Figure 1. List of pretreatment clinical variables with a short description
As a result of the studies, three datasets were made and used for creating prediction modeling. The final conclusions of the study showed that predictive modeling approaches based on machine learning, and using the available clinical and quantitative MRI data scan, can be a reliable source for distinguishing breast cancer responders from non-responders after the first cycle of NAC.
Similar ML algorithms were used in research to predict two-Year leukemia free survival in cord blood transplantation – Random Survival Forest (RSF).
RSF is known to be adaptive to data, as it automatically recovers nonlinear effects and complex interactions among variables, and yields nonparametric predictions over test data. Variables in the study were also ranked according to their predictive contribution, as disease status, age, and TNC (total nucleated cell dose) count were found to be the most important factors.

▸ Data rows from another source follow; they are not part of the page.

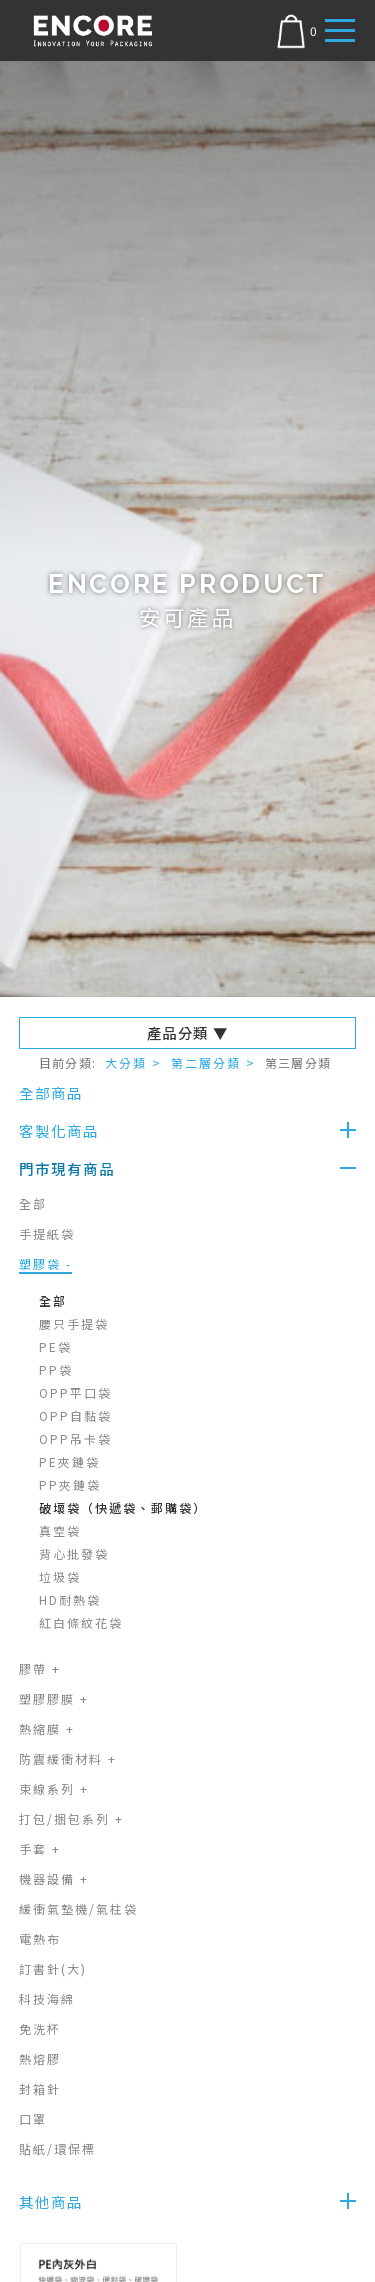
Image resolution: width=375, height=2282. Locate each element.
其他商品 (51, 2201)
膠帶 (40, 1668)
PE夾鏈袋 (69, 1461)
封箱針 (40, 2088)
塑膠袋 (45, 1263)
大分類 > (133, 1062)
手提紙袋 (47, 1233)
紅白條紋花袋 (81, 1622)
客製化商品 (59, 1130)
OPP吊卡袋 (75, 1438)
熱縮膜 (47, 1728)
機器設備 (54, 1878)
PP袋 (56, 1369)
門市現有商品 (67, 1168)
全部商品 (51, 1092)
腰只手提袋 (74, 1323)
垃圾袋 (60, 1576)
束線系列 (54, 1788)
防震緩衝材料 (68, 1758)
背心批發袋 (74, 1553)
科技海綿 (47, 1998)
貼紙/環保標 (57, 2148)
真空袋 (60, 1530)
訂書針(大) (53, 1968)
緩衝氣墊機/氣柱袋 (78, 1908)
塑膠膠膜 (54, 1698)
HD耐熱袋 (70, 1599)
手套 (40, 1848)
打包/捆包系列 (71, 1818)
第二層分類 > (213, 1062)
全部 (33, 1203)
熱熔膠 (40, 2058)
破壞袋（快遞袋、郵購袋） (123, 1507)
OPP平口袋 (75, 1392)
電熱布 (40, 1938)
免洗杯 (40, 2028)
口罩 (33, 2118)
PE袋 (55, 1346)
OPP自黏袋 (75, 1415)
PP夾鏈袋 (70, 1484)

Figure 2. A general schema template for predictive model building and evaluation
In general, most studies until now showed a predictive accuracy of machine-learning processes of about 75 percent - not high enough for widespread clinical use. This month, however, a new approach to imaging analytics driven by machine learning algorithms reported rates that exceed other automated methods and even rival human pathologists - the machine learning tool was able to achieve 89 percent accuracy, compared to just 73 percent accuracy from a human pathologist who spent 30 hours poring over 130 slides.
Researchers still have a lot of work to do in order to develop reliable, accurate, and highly sensitive algorithms that can become meaningfully integrated into the patient care process, but test cases and pilots are bringing vendors ever closer to routine clinical care. As these technologies develop, new and improved treatments and diagnoses will save more lives and cure more diseases. The future of medicine is based on data and analytics.